It’s 1941, and Reverend Dennis, a member of the testifyin’, gospel-singing, down-home Sanders family, is getting ready to ship out with the Marines in the musical comedy “Sanders Family Christmas,” opening Friday at the La Mirada Theatre for the Performing Arts. Presented by McCoy Rigby Entertainment and created by Alan Bailey and Connie Ray (“Radio Gals”) this high-spirited celebration of rural Americana is a sequel to the Sanders’ first outing, “Smoke on the Mountain.”

Jazz

Chicagoan Kurt Elling’s singing has been called quirky, head-tripping, hard-swinging, gymnastic, cutting-edge and many other things.

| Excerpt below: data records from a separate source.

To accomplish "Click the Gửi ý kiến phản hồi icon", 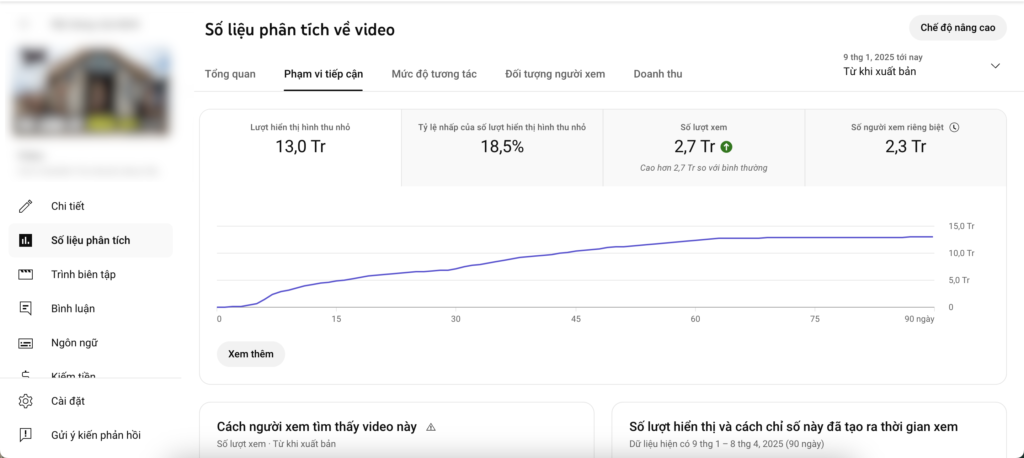I will coord(27,435).
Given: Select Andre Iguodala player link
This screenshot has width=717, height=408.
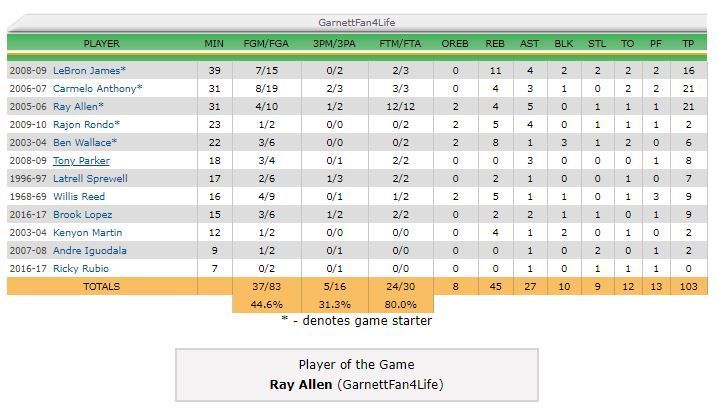Looking at the screenshot, I should (x=90, y=251).
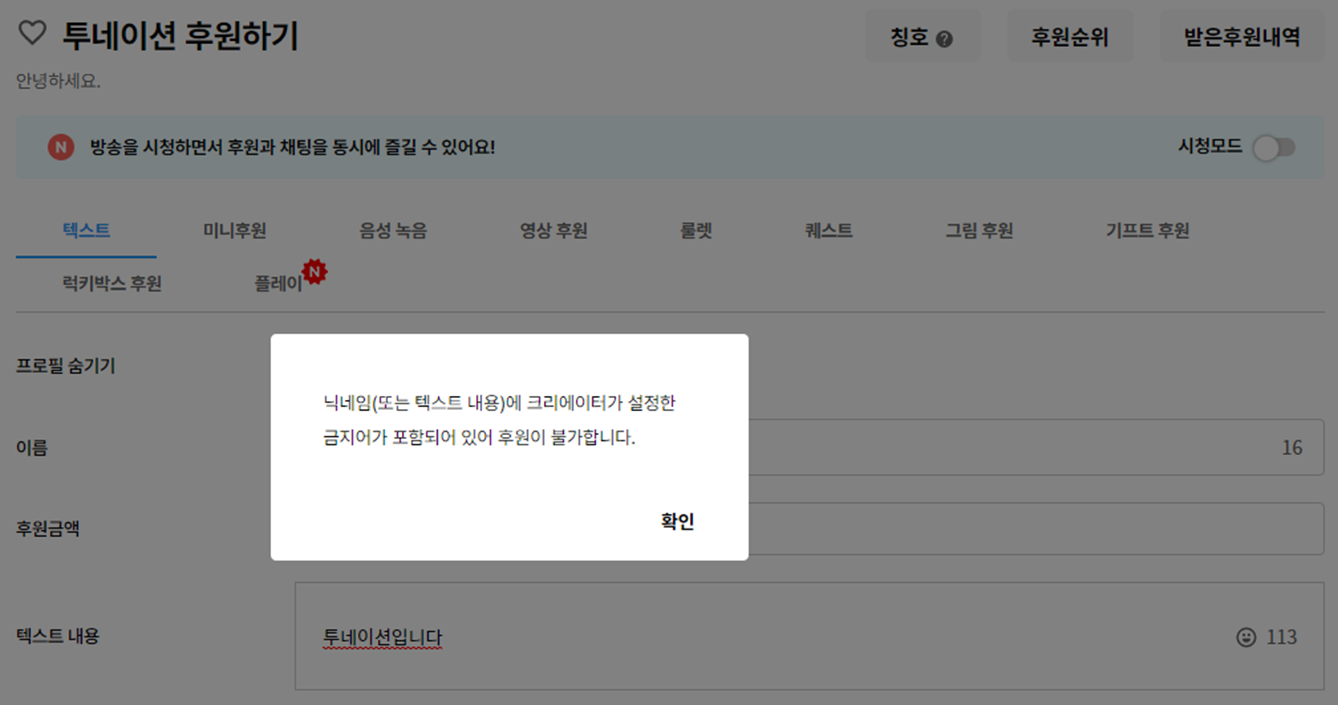Image resolution: width=1338 pixels, height=705 pixels.
Task: Click the red N badge in banner
Action: click(61, 147)
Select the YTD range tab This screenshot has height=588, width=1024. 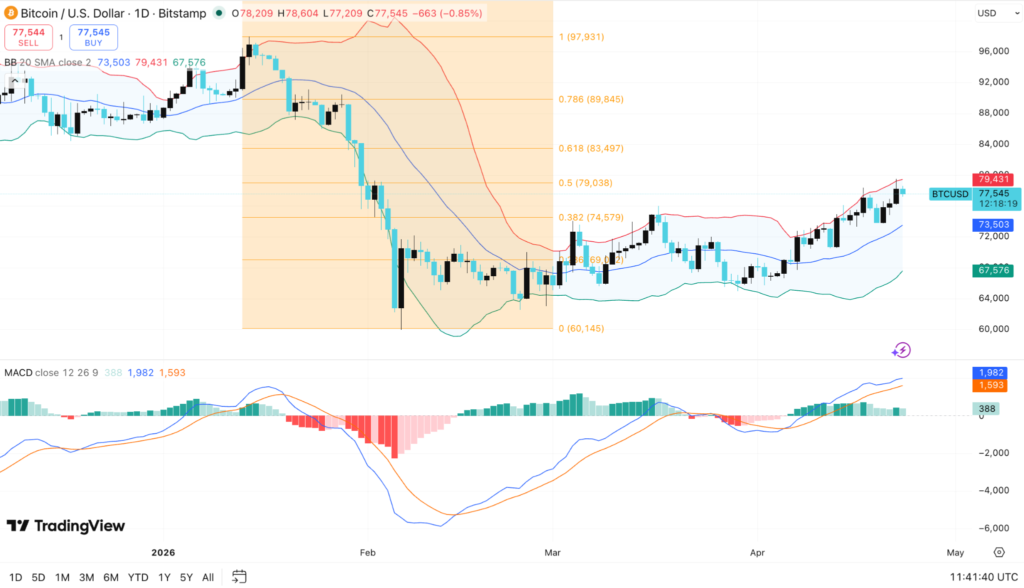(x=138, y=577)
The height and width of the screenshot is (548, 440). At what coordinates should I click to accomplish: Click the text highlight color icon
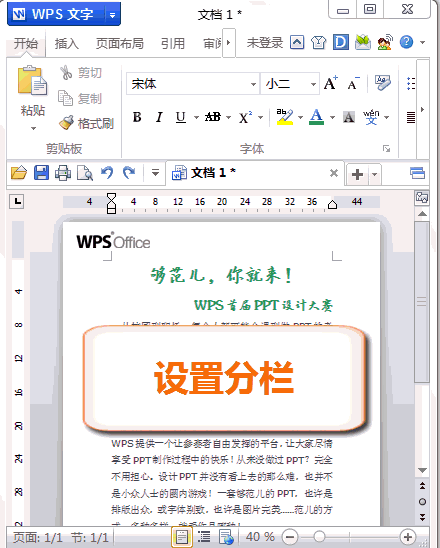pos(285,117)
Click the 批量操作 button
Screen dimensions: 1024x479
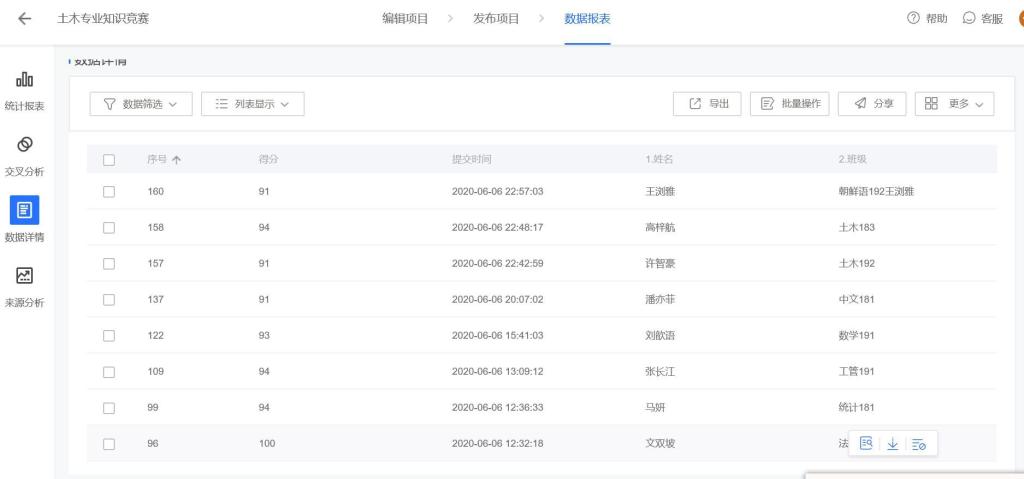[789, 103]
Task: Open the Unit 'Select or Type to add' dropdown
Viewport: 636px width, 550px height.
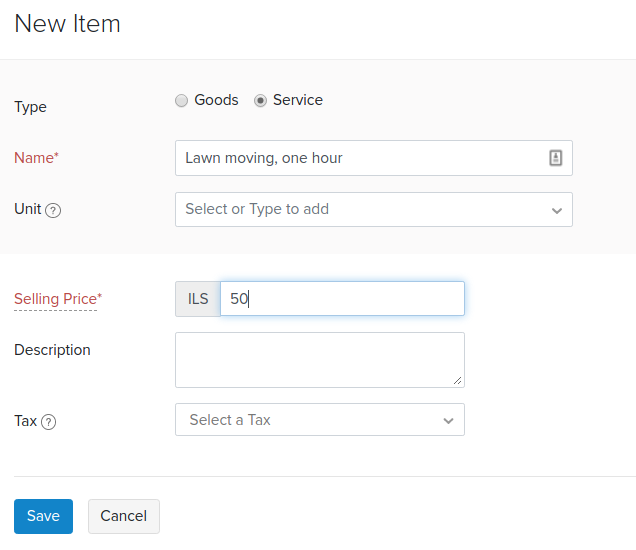Action: tap(360, 210)
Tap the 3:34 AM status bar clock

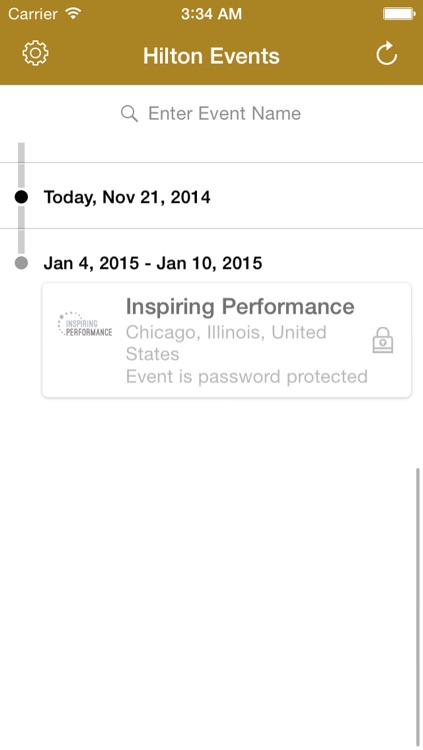pyautogui.click(x=211, y=14)
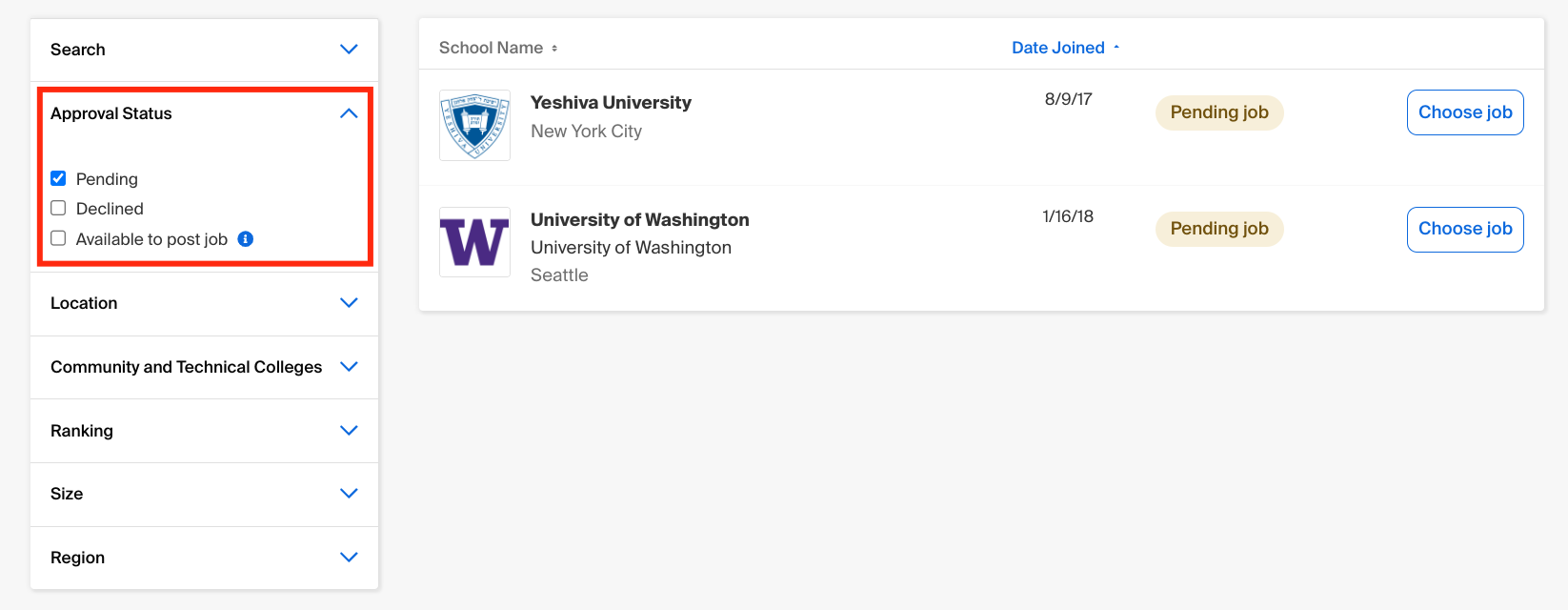This screenshot has width=1568, height=610.
Task: Click the info icon beside Available to post job
Action: [x=245, y=239]
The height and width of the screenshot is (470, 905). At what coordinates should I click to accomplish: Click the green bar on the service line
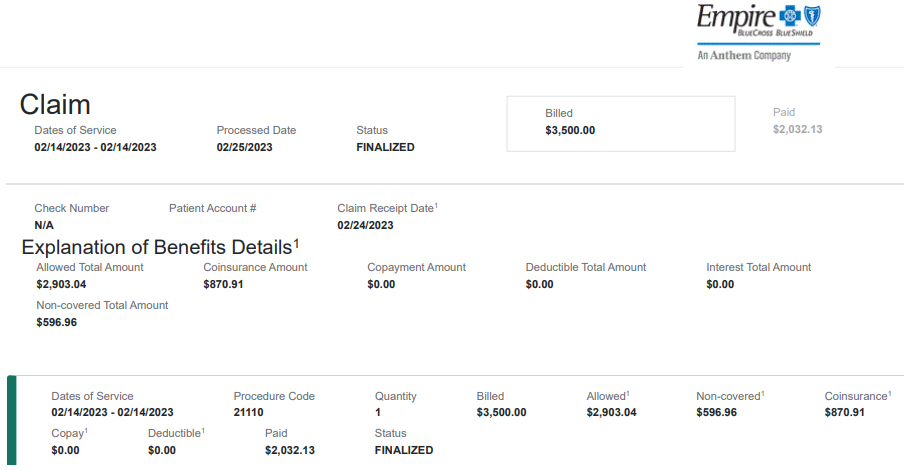pos(11,422)
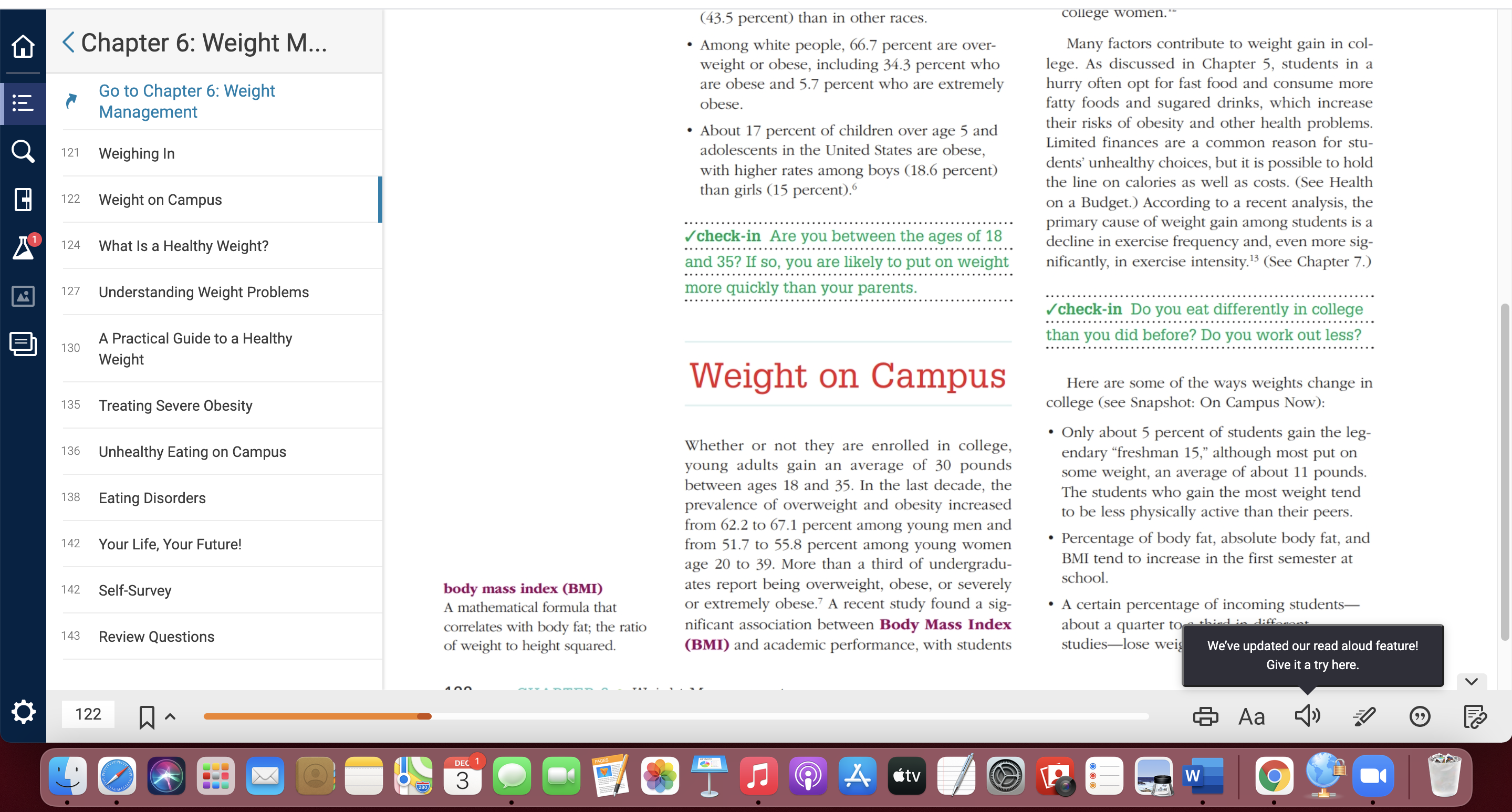Go to Chapter 6: Weight Management link
This screenshot has width=1512, height=812.
(x=186, y=101)

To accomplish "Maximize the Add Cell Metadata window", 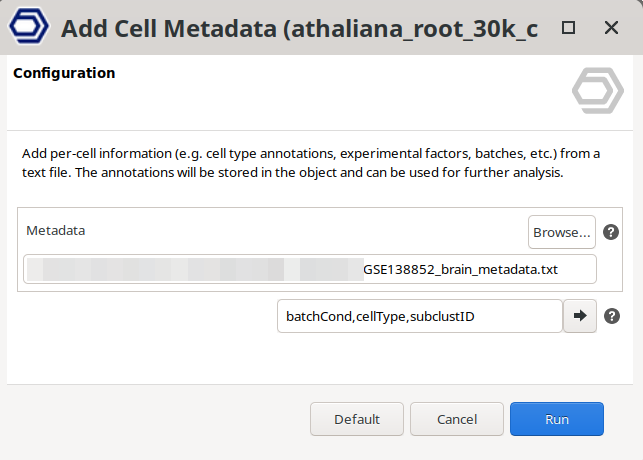I will click(x=568, y=28).
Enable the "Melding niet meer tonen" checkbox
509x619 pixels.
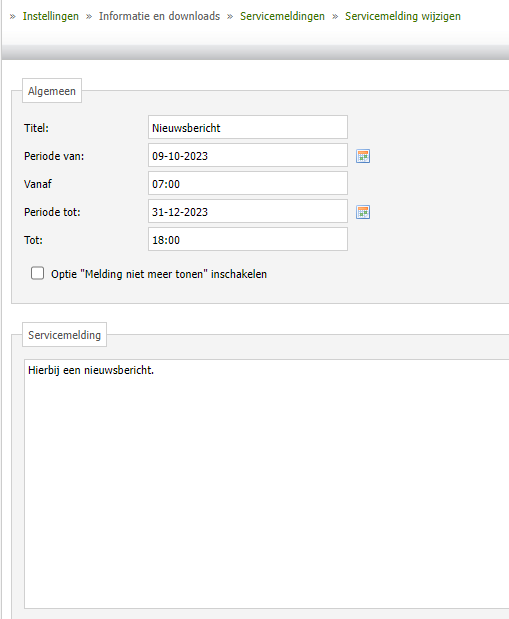click(38, 273)
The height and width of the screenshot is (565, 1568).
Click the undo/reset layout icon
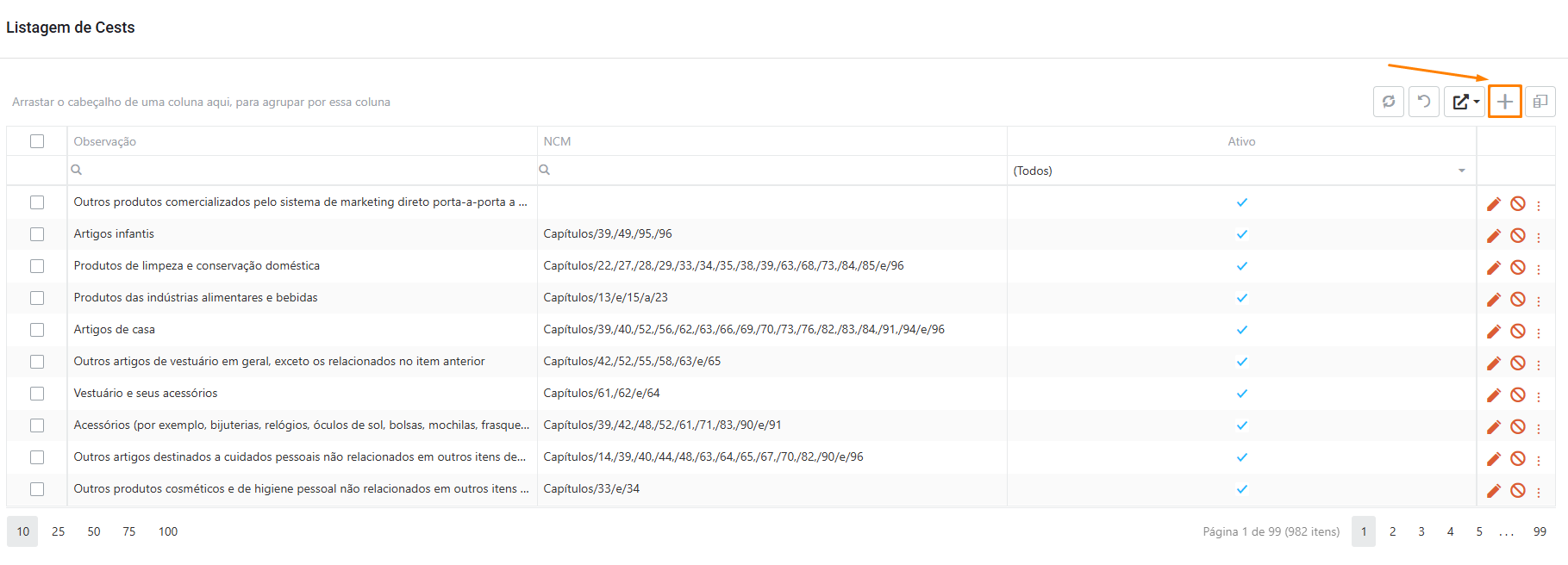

The three-time Grammy nominee, above, with the Laurence Hobgood Trio, opens Tuesday for six nights at the Jazz Bakery in Culver City.

Video

“Swingers” co-stars Jon Favreau and Vince Vaughn re-team for the mob comedy “Made,” which Favreau also wrote and directed. They play construction workers and budding boxers employed by a ruthless mobster (Peter Falk). Famke Janssen plays Favreau’s stripper girlfriend. Faizon Love, Vincent Pastore and David Patrick O’Hara also star. The farce arrives Tuesday on VHS and DVD.